EXERCISE AIM - Give the listing lines from the line with "Task: Click the 拠点管理 icon in sidebar" up to and including the line with "Action: pos(56,453)", with "dropdown" changed to "drop-down list" and nothing else altered.

··· SOURCE DATA

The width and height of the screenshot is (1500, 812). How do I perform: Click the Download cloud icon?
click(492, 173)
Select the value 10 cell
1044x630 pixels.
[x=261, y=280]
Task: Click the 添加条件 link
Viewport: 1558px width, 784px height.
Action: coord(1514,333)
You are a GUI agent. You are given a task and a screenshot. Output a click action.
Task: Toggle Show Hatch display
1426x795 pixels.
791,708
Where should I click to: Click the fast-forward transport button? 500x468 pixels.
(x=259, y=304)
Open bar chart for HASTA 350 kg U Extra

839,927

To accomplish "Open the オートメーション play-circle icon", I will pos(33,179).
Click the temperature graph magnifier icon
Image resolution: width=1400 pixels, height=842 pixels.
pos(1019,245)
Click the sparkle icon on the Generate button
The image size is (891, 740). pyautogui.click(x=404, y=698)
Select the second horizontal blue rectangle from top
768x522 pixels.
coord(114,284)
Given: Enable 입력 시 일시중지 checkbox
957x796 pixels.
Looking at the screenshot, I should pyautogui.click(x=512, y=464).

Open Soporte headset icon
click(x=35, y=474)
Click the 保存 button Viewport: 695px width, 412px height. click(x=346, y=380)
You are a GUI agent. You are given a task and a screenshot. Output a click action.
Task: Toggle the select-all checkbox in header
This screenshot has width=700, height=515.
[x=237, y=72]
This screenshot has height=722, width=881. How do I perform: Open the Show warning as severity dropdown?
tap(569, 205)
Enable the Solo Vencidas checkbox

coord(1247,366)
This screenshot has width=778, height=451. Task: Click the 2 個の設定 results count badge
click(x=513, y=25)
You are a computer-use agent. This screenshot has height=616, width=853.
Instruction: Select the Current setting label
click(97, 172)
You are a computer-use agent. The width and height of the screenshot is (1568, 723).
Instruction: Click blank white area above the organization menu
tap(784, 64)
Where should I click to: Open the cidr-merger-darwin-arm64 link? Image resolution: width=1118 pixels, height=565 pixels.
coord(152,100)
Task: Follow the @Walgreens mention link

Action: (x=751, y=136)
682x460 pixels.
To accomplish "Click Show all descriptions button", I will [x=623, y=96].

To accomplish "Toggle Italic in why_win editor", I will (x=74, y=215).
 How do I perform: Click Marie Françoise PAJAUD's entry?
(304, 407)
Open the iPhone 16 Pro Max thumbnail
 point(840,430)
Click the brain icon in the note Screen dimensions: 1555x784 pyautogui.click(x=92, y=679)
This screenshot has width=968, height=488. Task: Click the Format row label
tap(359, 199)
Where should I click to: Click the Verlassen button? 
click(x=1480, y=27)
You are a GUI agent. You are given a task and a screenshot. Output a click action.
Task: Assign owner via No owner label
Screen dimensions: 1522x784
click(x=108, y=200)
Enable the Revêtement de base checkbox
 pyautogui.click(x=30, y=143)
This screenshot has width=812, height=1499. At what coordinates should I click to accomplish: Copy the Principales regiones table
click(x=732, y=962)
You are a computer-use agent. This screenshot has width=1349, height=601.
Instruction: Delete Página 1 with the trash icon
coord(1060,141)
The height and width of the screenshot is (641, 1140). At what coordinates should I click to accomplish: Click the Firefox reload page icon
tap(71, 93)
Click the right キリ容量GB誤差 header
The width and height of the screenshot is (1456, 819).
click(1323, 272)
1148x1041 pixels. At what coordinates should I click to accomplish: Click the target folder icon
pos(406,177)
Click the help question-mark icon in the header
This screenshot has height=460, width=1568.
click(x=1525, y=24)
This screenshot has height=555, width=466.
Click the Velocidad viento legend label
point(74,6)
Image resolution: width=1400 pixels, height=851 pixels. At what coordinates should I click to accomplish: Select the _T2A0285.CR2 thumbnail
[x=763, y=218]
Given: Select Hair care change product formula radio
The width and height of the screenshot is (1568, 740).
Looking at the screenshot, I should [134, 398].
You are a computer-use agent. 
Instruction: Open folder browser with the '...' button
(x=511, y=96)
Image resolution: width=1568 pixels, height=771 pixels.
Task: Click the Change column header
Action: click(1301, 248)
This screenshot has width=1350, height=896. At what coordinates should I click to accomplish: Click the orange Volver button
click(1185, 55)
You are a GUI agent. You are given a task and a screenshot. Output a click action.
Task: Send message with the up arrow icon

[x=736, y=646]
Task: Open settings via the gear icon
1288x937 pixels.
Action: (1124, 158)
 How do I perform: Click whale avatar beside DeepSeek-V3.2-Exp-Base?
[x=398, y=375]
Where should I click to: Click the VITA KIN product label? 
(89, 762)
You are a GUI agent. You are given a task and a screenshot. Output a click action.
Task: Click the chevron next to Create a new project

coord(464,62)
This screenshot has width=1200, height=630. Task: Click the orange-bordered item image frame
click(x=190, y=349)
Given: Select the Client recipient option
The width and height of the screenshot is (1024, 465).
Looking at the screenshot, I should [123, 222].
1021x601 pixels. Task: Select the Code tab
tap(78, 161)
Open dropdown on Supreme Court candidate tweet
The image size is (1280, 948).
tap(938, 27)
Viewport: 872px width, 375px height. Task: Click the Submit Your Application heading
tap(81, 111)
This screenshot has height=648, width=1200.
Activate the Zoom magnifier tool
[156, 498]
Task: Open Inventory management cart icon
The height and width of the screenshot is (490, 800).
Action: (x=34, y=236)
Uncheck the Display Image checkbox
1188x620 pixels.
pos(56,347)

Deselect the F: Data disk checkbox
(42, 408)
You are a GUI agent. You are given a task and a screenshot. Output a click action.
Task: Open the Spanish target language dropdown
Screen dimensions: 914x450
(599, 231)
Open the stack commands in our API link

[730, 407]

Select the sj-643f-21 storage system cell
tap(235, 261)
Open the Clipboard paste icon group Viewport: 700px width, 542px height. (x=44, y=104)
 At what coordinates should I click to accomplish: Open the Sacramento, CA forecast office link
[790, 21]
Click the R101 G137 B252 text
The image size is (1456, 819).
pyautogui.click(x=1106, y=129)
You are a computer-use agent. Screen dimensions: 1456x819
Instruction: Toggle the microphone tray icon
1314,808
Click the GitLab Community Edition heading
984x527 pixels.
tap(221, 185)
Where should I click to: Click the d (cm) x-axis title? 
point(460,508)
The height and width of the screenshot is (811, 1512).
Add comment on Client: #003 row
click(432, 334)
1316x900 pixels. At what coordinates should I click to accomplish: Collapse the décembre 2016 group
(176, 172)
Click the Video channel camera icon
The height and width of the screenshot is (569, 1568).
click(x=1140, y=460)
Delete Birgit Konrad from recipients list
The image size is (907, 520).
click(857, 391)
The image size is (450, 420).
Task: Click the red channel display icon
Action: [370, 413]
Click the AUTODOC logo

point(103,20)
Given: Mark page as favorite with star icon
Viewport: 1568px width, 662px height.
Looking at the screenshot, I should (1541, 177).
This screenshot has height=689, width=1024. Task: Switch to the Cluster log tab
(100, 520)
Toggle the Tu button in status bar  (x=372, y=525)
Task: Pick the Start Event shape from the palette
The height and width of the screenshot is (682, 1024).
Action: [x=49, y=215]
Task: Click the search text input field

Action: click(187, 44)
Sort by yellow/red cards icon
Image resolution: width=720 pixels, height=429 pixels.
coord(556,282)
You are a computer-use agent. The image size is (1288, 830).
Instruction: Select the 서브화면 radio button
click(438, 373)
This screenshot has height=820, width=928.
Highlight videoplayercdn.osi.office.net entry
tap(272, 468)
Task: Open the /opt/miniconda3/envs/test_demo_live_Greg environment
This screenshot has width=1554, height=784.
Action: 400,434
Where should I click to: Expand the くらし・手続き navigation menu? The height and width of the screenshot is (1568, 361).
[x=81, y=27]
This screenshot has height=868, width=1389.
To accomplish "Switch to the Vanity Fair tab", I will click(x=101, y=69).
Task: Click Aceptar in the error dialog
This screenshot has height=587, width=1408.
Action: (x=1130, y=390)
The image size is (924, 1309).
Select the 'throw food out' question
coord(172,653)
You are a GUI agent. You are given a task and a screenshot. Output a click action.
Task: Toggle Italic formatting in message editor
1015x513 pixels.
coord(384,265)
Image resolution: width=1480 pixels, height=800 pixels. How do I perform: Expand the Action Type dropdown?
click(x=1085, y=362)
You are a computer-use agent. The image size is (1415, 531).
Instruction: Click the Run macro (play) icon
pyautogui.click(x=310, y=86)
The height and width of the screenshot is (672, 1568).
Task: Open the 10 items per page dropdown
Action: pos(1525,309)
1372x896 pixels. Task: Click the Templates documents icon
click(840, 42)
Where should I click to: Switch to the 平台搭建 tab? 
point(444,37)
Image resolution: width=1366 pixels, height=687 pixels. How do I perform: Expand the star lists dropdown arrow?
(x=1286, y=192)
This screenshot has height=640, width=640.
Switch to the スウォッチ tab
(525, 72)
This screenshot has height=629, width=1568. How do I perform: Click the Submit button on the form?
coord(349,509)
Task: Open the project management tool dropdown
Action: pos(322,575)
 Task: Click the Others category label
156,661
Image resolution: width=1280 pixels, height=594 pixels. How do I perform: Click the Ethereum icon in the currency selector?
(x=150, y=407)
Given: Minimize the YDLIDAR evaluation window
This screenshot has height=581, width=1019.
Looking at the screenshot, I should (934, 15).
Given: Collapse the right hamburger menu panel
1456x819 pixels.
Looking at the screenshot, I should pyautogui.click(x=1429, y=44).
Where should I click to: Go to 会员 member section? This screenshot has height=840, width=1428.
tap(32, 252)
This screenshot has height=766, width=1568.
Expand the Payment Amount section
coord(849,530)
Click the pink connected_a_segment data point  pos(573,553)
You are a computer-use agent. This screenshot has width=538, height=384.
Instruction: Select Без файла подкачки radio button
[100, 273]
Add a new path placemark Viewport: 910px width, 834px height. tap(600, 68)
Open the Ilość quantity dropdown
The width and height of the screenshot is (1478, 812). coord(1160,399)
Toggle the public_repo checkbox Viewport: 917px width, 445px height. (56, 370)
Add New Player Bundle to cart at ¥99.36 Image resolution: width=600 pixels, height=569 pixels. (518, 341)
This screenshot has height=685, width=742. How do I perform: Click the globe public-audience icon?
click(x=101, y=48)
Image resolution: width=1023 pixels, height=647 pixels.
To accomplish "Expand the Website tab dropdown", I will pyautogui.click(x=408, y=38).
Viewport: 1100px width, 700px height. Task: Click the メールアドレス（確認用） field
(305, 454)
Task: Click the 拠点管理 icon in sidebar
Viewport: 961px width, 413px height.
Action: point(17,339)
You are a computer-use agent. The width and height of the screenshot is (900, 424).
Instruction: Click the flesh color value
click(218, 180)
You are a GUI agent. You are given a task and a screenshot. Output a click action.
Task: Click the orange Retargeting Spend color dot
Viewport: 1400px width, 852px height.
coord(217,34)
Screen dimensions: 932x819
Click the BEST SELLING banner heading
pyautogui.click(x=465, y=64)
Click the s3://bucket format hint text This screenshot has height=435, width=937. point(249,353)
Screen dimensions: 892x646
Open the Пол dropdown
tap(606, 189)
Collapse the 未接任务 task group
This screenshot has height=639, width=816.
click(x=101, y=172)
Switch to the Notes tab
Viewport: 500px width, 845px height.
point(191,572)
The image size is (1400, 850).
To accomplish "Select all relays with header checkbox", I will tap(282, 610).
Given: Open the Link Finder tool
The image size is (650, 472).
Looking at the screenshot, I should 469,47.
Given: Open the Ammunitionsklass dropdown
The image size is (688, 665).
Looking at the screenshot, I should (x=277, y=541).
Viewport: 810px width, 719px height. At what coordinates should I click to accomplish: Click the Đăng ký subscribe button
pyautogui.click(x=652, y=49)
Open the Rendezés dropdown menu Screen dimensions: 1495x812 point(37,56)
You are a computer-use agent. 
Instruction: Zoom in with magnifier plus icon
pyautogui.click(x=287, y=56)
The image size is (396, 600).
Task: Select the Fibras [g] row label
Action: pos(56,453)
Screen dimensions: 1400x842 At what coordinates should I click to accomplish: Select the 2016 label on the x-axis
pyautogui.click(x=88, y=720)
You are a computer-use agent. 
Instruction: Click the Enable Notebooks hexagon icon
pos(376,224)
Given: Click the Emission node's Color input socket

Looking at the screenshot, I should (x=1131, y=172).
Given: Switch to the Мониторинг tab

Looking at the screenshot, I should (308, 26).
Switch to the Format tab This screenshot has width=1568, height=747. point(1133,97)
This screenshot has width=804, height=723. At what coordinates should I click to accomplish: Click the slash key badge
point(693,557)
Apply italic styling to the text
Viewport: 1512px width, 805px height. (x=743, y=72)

······

TASK ANSWER -
Task: Click the 拠点管理 icon in sidebar
Viewport: 961px width, 413px height.
Action: point(17,339)
You are a computer-use agent. The width and height of the screenshot is (900, 424).
Instruction: Click the flesh color value
click(218, 180)
You are a GUI agent. You are given a task and a screenshot. Output a click action.
Task: Click the orange Retargeting Spend color dot
Viewport: 1400px width, 852px height.
coord(217,34)
Screen dimensions: 932x819
Click the BEST SELLING banner heading
pyautogui.click(x=465, y=64)
Click the s3://bucket format hint text This screenshot has height=435, width=937. point(249,353)
Screen dimensions: 892x646
Open the Пол drop-down list
tap(606, 189)
Collapse the 未接任务 task group
This screenshot has height=639, width=816.
click(x=101, y=172)
Switch to the Notes tab
Viewport: 500px width, 845px height.
point(191,572)
The image size is (1400, 850).
To accomplish "Select all relays with header checkbox", I will tap(282, 610).
Given: Open the Link Finder tool
The image size is (650, 472).
Looking at the screenshot, I should 469,47.
Given: Open the Ammunitionsklass drop-down list
The image size is (688, 665).
Looking at the screenshot, I should (x=277, y=541).
Viewport: 810px width, 719px height. At what coordinates should I click to accomplish: Click the Đăng ký subscribe button
pyautogui.click(x=652, y=49)
Open the Rendezés drop-down list menu Screen dimensions: 1495x812 point(37,56)
You are a computer-use agent. 
Instruction: Zoom in with magnifier plus icon
pyautogui.click(x=287, y=56)
The image size is (396, 600).
Task: Select the Fibras [g] row label
Action: pos(56,453)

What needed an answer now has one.